ERV test was performed in the can after dropping on a PVC tile floor surface from the test results. A: 0.3 mA or less for all 10 pieces. Δ: 1 mA or more was 0.3 mA or more. X: 0.3 mA or more for 6 or more pieces, or cracks of the film were already observed after dropping.

(4) Heat embrittlement resistance After the can which had been subjected to good deep drawing was heated and maintained at 200 ° C. for 5 minutes, the impact resistance evaluation described in (3) was performed. Was 0.3 mA or less. Δ: 1 mA or more was 0.3 mA or more. C: Cracks were already observed in the film after heating for 6 or more at 0.3 mA or more or at 200 ° C. for 5 minutes.

(5) Retort Resistance The cans having good deep drawing properties were filled with water, retorted in a steam sterilizer at 120 ° C. for 1 hour, and then stored at 50 ° C. for 30 days. After dropping 10 cans obtained for each test from a height of 1 m onto a PVC tile floor, an ERV test in the cans was performed. ：: 0.3 mA or less for all 10 pieces Δ: 0.3 mA or more for 1 to 5 pieces ×: 0.3 mA or more for 6 pieces or more, or cracks of the film were already observed after dropping Was

(6) Scent Retention A can having good deep drawing was filled with cider and sealed. After being kept at 37 ° C. for 30 days, the can was opened and the change in fragrance was examined by sensory test. ：: no change in scent Δ: slight change in scent was observed ×: change in scent was observed

(7) Taste preservation In the same manner as in (6), changes in taste were examined by a sensory test. ：: No change in taste. Δ: Slight change in taste was observed. ×: Change in taste was observed.
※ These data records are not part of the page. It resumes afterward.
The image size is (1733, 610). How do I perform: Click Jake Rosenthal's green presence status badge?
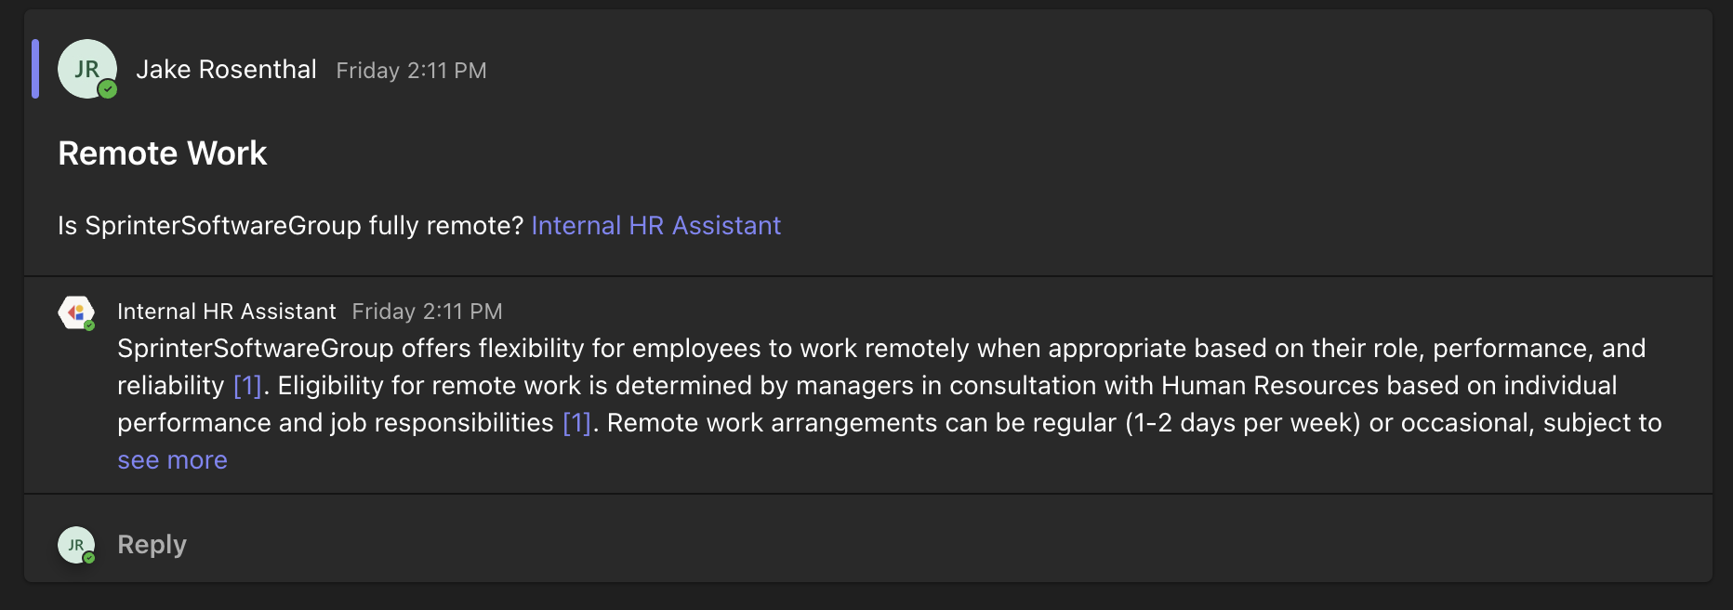pyautogui.click(x=109, y=90)
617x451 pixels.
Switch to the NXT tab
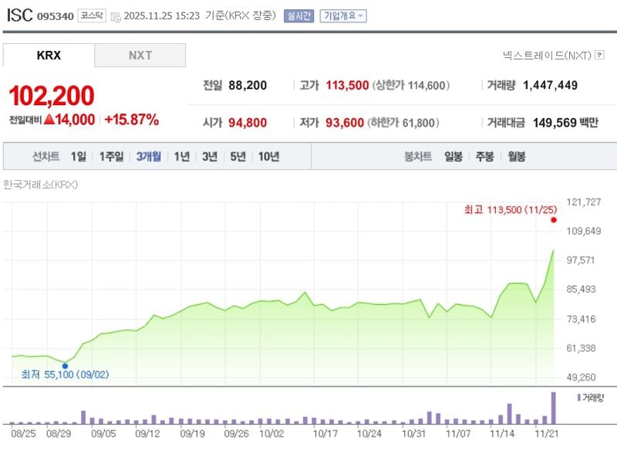click(x=140, y=56)
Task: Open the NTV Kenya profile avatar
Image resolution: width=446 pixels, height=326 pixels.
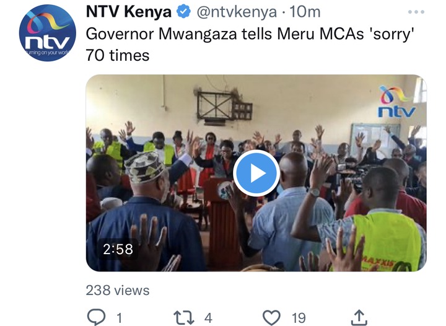Action: pyautogui.click(x=48, y=33)
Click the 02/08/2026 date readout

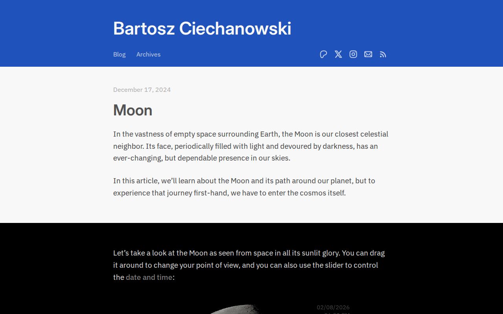[333, 307]
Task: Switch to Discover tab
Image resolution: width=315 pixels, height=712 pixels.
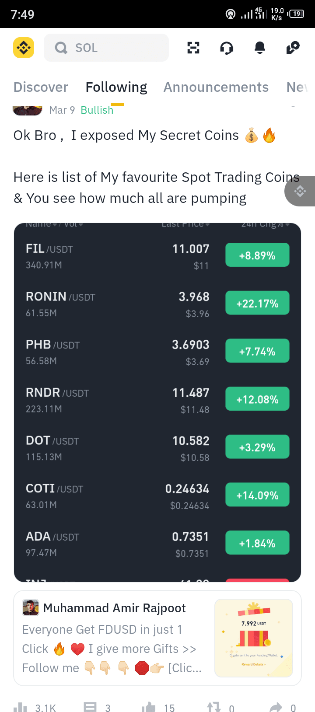Action: (41, 87)
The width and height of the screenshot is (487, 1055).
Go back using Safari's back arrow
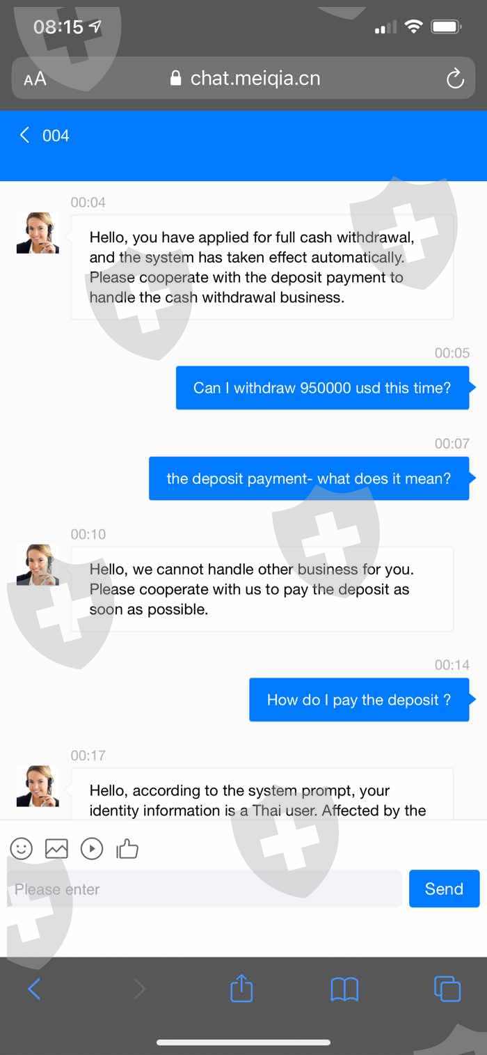click(34, 989)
The results of the above seven evaluations and the winding properties are as shown in Table 3.

[0066]

[Table 4]

As is clear from the results shown in Table 4, the cans using the polyester film of the present invention are excellent in deep drawing workability, heat embrittlement resistance, retort resistance, fragrance retention and impact resistance. It has excellent impact resistance, especially at low temperatures, and without deteriorating the taste of soft drinks, etc.
The winding property is also good.

[0068]

The film for laminating and processing metal sheets of the present invention has excellent moldability, heat resistance, retort resistance, and fragrance retention, and also has impact resistance, especially impact resistance at low temperatures. Is improved, the taste of soft drinks and the like is not deteriorated, and the winding property is also good. Therefore, it is particularly suitable for being used after being cooled and stuck to a metal can for soft drinks and the like which is often handled at a low temperature.

Continuation of front page (56) References JP-A-5-338103 (JP, A) JP-A-6-172556 (JP, A) (58) Fields investigated (Int. Cl. ⁶ , DB name) B32B 1 / 00-35/00

Claims (1)

(57) [Claims] 1. An isophthalic acid copolymerized polyester layer (A) having a melting point of 210 to 245 ° C. and an average particle size of 2.5
5 to 30% by weight of a filler having a melting point of 21 μm or less.
The isophthalic acid copolymerized polyester layer (A) has a surface roughness (Ra) of 15 nm or less, and a surface roughness of the polyester layer (B). Having a thickness of 15 nm or more.